Gallon is right. The classifications are based on student enrollment numbers. While Central, Carol City, Northwestern, and Norland have remained in District 6A for the past seven years, the schools’ populations have fluctuated. It's time to do a proper headcount so these schools can be properly classified.

This could be a great way of opening up competition in other districts. The inner-city schools would still be able to schedule one another but would also vy for state titles in other districts against Columbus and St. Thomas, as well as other top high-school programs.

Gallon's proposal has a good chance of passing. Last week, a school board committee that includes Dorothy Bendross-Mindingall, who represents a majority of the schools that would be affected by the reclassification, unanimously backed Gallon's request.

Gallon, no stranger to challenging the status quo, rocked the Florida High School Athletic Association establishment, which is already scrambling to reclassify schools. Ahead of the 2019 and 2020 seasons, the association has already set Carol City in District 4A and Northwestern in 5A. And Belen Jesuit went from District 8A to 6A, where the West Dade private school will now have to defeat Miami Central to reach a state title game.
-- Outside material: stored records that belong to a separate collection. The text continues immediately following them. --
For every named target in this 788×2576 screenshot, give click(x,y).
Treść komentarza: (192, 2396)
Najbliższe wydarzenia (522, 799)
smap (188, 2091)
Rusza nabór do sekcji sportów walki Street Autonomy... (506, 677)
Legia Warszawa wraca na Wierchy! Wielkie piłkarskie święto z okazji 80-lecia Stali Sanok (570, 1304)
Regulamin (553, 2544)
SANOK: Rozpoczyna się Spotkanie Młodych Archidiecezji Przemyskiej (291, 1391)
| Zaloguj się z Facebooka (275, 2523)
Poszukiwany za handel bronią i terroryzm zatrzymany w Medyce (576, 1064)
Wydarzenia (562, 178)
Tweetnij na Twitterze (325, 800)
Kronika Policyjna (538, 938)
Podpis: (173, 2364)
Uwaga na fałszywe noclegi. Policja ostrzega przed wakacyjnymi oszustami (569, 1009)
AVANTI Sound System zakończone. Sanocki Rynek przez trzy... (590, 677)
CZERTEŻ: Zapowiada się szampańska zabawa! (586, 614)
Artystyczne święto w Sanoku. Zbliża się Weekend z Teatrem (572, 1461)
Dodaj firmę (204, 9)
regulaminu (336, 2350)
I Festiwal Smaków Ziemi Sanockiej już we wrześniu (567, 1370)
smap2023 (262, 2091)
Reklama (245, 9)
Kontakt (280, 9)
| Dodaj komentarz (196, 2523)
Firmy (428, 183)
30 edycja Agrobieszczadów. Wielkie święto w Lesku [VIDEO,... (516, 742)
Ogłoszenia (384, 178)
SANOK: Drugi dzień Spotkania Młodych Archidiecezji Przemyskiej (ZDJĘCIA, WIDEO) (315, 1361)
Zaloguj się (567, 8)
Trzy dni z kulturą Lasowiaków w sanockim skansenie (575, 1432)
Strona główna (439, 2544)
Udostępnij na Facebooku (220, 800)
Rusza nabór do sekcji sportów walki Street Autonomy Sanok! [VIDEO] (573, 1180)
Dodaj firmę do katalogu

I know that in government and politics, there are no coincidences. I’m sure the FHSAA got Gallon’s memo.

If the school board passes Gallon’s plan, it will be interesting to see how the board for the Greater Miami Athletic Conference (GMAC), which oversees high-school sports, reacts. Its members might feel political pressure from Belen and Gulliver Prep, a 4A school that now must compete against Carol City, to change districts to avoid playing the inner-city schools. The school board should make sure the GMAC stays loyal to the public schools.